Let’s explore this with an example.
Imagine an application that manages payments. When money is received, it is flagged as “Received.” Upon reception, we want to notify the sender by email. Once the email is sent, the payment is moved to “Confirmed.”
There are two services:
- A Payment Service that manages the payment lifecycle.
- An Email Service responsible solely for sending emails.
Modelling with an event
Let’s model this interaction with an event first.

Flow:
- A user sends a payment.
- The Payment Service receives and stores it as “Received.”
- It broadcasts an event: “PaymentReceived.”
- The Email Service consumes the event, sends an email, and then emits a “PaymentConfirmed” event or calls the Payment Service directly to update the payment state.
Using a command instead
Let’s model it with a command now.

Flow:
- A user sends a payment.
- The Payment Service receives and stores it as “Received.”
- The Payment Service sends a command to the Email Service: “SendConfirmationEmail.”
- The Email Service processes the request and responds with a success or failure message.
- The Payment Service updates the payment state to “Confirmed” based on the response.
Why does it matter?
The second model maintains better encapsulation (a principle emphasised by David Parnas since the 1970s). In the event model, business logic leaks into the Email Service, breaking the Payment Service’s encapsulation and increasing the cost of change.
Furthermore, the Email Service becomes less reusable because it must understand business logic unrelated to email delivery.
If this approach is repeated across integrations—e.g., linking Email Service with User Account Service, Bank Account Service, and so on—it becomes unsustainable, leading to a “Distributed Monolith”: the worst aspects of monoliths and microservices combined.
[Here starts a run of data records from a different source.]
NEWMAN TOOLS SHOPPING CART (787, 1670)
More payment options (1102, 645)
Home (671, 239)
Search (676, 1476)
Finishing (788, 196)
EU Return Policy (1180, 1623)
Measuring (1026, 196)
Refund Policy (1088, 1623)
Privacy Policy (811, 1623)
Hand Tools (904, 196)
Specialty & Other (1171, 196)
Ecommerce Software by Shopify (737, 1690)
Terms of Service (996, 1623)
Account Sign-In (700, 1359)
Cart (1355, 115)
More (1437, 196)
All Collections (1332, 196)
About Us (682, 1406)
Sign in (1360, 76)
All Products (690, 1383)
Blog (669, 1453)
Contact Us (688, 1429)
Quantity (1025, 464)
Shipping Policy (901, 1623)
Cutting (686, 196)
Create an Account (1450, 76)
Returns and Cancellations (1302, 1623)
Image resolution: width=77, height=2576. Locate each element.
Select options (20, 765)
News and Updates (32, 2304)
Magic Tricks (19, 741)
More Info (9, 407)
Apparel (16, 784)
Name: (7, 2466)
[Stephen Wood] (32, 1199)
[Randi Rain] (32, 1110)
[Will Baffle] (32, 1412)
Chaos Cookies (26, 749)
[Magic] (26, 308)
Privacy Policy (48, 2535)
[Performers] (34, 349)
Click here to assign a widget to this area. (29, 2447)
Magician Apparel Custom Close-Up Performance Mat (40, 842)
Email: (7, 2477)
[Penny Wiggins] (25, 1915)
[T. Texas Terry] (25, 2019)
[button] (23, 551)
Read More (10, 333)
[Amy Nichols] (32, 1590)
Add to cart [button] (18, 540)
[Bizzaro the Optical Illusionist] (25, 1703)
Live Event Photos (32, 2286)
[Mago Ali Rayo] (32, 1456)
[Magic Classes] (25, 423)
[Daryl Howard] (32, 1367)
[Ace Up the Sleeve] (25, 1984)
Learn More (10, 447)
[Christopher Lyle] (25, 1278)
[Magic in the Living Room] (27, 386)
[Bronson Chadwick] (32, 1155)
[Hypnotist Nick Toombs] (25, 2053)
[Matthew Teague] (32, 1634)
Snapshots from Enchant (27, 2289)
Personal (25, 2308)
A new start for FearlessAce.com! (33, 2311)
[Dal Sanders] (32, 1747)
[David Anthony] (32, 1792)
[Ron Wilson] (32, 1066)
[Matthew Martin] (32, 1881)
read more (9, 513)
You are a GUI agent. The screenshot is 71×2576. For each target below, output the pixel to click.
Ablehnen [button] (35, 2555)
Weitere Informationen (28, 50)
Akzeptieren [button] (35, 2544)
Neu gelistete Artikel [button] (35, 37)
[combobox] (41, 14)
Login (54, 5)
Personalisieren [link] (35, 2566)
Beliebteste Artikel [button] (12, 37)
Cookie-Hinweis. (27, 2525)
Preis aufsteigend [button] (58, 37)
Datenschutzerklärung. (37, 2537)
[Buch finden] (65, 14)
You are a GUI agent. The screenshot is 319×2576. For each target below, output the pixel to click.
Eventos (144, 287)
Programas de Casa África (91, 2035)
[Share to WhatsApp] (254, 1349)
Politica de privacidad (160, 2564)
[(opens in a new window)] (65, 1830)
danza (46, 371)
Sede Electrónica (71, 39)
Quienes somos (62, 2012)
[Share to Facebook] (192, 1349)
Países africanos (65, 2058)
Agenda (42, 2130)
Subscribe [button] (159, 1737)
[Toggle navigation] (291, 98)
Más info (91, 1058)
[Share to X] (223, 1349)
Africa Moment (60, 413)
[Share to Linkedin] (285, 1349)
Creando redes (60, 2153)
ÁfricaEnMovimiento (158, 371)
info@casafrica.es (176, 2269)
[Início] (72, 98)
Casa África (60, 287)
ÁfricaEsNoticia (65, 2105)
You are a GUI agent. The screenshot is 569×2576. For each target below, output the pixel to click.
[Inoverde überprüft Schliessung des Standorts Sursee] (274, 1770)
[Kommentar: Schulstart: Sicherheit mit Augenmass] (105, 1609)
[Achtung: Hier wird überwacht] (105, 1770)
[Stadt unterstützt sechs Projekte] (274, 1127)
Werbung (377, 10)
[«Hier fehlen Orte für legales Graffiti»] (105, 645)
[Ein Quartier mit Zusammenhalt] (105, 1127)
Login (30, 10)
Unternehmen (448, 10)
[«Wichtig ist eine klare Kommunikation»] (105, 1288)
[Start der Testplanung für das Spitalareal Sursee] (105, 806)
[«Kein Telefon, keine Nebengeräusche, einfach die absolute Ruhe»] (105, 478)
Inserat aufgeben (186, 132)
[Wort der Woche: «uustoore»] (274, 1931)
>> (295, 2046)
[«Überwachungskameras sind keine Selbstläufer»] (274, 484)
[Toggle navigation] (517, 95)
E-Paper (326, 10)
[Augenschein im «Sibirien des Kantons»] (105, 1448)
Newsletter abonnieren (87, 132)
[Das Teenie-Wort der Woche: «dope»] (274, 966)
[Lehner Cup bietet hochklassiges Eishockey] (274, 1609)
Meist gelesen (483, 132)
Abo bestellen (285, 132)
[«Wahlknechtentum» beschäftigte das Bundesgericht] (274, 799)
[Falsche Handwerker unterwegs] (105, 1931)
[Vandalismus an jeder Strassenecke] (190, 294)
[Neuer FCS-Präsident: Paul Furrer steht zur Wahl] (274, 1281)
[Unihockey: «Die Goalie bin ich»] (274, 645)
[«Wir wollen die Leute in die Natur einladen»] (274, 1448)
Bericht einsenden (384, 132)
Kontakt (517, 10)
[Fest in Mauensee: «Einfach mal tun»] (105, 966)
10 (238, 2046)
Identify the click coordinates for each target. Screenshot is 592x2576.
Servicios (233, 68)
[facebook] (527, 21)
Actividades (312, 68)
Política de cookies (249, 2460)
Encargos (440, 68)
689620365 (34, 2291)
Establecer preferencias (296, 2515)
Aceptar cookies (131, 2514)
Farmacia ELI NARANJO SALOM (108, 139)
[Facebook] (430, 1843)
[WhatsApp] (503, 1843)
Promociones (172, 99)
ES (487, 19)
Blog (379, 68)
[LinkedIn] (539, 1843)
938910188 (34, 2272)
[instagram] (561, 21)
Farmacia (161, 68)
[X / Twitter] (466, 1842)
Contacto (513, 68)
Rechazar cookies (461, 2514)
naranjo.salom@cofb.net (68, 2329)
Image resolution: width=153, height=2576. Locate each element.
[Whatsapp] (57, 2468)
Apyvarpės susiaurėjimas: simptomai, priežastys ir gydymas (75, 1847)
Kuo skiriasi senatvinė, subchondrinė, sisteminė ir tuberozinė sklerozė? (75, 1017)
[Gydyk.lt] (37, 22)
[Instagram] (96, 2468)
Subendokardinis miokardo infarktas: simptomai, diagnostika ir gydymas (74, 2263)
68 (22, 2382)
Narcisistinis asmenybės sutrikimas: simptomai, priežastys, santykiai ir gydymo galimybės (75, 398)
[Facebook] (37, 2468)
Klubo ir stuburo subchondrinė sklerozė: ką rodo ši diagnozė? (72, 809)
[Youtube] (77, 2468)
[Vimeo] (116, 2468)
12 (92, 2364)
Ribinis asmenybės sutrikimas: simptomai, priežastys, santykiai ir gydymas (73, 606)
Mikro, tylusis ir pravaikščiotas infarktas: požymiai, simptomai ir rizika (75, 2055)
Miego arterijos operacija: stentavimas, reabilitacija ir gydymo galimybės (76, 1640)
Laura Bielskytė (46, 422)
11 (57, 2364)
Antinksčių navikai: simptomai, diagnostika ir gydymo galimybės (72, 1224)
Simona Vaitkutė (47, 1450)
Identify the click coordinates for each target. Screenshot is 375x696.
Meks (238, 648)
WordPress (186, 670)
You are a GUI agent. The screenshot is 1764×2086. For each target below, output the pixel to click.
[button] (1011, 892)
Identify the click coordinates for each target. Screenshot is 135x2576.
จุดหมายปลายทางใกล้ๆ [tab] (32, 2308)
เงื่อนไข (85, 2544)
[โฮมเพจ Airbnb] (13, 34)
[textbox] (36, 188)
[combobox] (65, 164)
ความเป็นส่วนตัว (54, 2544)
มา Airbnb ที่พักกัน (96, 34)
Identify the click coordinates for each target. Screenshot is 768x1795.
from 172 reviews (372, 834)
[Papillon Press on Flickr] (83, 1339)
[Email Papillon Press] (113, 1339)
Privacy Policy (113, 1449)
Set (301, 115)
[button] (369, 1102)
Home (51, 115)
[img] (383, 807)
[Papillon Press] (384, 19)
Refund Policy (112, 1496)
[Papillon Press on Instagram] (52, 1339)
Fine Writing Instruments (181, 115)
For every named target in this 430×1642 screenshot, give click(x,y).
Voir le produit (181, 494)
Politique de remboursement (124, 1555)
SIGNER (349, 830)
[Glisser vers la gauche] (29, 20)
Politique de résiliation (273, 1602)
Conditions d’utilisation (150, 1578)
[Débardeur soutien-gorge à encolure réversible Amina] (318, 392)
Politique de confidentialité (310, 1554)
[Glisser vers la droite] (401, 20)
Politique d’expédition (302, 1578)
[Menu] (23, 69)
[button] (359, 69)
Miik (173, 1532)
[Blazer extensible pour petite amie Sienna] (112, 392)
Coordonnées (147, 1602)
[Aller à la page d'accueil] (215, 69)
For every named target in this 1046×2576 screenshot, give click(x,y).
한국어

Clear boundaries and separation of concerns (echoing SOLID’s Single Responsibility Principle and DDD’s Bounded Contexts) improve organisational flow and reduce cognitive load. Clean, explicit contracts facilitate easier understanding and modification.
Events enable decoupling, commands don’t?
Many like to repeat this mantra, but it is misleading.
Encapsulation is what enables decoupling. Encapsulation allows systems to integrate via low-touch interfaces, exposing only what is necessary.
In our example, using a command allows the Payment Service to know only the minimal information needed to send an email. The Email Service is concerned solely with sending emails, not with the reason behind the email being sent.
Does this mean we should always prefer commands to events? Absolutely not. When it’s safe to simply publish an event and let downstream consumers react (or not), events are preferable. However, we must be cautious not to inadvertently increase coupling through hidden dependencies and back channels.